Record set Block Start

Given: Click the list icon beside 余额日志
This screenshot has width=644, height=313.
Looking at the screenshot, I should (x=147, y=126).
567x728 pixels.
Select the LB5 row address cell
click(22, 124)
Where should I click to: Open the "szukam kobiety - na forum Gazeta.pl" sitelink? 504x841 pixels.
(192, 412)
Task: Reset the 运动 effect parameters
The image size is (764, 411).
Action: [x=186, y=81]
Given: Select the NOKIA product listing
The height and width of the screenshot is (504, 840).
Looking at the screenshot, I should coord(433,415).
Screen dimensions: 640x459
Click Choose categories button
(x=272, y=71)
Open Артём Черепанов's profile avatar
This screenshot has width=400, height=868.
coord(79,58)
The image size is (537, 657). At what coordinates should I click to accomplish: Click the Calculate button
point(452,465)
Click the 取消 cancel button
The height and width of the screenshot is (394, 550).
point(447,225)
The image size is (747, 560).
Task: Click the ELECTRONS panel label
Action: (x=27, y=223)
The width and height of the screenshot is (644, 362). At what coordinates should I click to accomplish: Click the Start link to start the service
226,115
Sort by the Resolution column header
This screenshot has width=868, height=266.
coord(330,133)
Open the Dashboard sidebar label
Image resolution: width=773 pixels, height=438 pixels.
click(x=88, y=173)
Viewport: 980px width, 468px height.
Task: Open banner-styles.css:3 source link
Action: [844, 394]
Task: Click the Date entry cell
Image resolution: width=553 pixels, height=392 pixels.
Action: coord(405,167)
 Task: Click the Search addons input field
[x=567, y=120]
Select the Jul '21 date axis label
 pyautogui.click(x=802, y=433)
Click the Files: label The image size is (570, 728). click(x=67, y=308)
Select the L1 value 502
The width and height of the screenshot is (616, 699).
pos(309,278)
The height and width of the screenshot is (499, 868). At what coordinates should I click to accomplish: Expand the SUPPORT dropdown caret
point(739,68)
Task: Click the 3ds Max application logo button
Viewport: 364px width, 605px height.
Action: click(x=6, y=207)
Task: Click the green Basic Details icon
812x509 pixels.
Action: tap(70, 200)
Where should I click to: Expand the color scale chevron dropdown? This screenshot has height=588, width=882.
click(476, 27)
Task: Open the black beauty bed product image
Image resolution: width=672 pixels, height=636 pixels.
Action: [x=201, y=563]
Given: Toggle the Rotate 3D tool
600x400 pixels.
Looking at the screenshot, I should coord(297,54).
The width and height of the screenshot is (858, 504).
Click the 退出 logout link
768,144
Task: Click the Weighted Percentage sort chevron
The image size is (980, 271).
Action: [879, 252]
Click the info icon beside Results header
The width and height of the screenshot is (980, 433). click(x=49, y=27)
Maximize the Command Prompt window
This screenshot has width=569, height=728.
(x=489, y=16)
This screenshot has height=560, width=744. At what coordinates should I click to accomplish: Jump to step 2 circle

Record set Block End

Repeat the data exactly as it was given above.

Given: Click the list icon beside 余额日志
This screenshot has width=644, height=313.
Looking at the screenshot, I should (x=147, y=126).
567x728 pixels.
Select the LB5 row address cell
click(22, 124)
Where should I click to: Open the "szukam kobiety - na forum Gazeta.pl" sitelink? 504x841 pixels.
(192, 412)
Task: Reset the 运动 effect parameters
The image size is (764, 411).
Action: [x=186, y=81]
Given: Select the NOKIA product listing
The height and width of the screenshot is (504, 840).
Looking at the screenshot, I should coord(433,415).
Screen dimensions: 640x459
Click Choose categories button
(x=272, y=71)
Open Артём Черепанов's profile avatar
This screenshot has width=400, height=868.
coord(79,58)
The image size is (537, 657). At what coordinates should I click to accomplish: Click the Calculate button
point(452,465)
Click the 取消 cancel button
The height and width of the screenshot is (394, 550).
point(447,225)
The image size is (747, 560).
Task: Click the ELECTRONS panel label
Action: (x=27, y=223)
The width and height of the screenshot is (644, 362). At what coordinates should I click to accomplish: Click the Start link to start the service
226,115
Sort by the Resolution column header
This screenshot has width=868, height=266.
coord(330,133)
Open the Dashboard sidebar label
Image resolution: width=773 pixels, height=438 pixels.
click(x=88, y=173)
Viewport: 980px width, 468px height.
Task: Open banner-styles.css:3 source link
Action: [844, 394]
Task: Click the Date entry cell
Image resolution: width=553 pixels, height=392 pixels.
Action: coord(405,167)
 Task: Click the Search addons input field
[x=567, y=120]
Select the Jul '21 date axis label
 pyautogui.click(x=802, y=433)
Click the Files: label The image size is (570, 728). click(x=67, y=308)
Select the L1 value 502
The width and height of the screenshot is (616, 699).
pos(309,278)
The height and width of the screenshot is (499, 868). At what coordinates should I click to accomplish: Expand the SUPPORT dropdown caret
point(739,68)
Task: Click the 3ds Max application logo button
Viewport: 364px width, 605px height.
Action: click(x=6, y=207)
Task: Click the green Basic Details icon
812x509 pixels.
Action: tap(70, 200)
Where should I click to: Expand the color scale chevron dropdown? This screenshot has height=588, width=882.
click(476, 27)
Task: Open the black beauty bed product image
Image resolution: width=672 pixels, height=636 pixels.
Action: [x=201, y=563]
Given: Toggle the Rotate 3D tool
600x400 pixels.
Looking at the screenshot, I should coord(297,54).
The width and height of the screenshot is (858, 504).
Click the 退出 logout link
768,144
Task: Click the Weighted Percentage sort chevron
The image size is (980, 271).
Action: [879, 252]
Click the info icon beside Results header
The width and height of the screenshot is (980, 433). click(x=49, y=27)
Maximize the Command Prompt window
This screenshot has width=569, height=728.
(x=489, y=16)
This screenshot has height=560, width=744. At what coordinates should I click to accomplish: Jump to step 2 circle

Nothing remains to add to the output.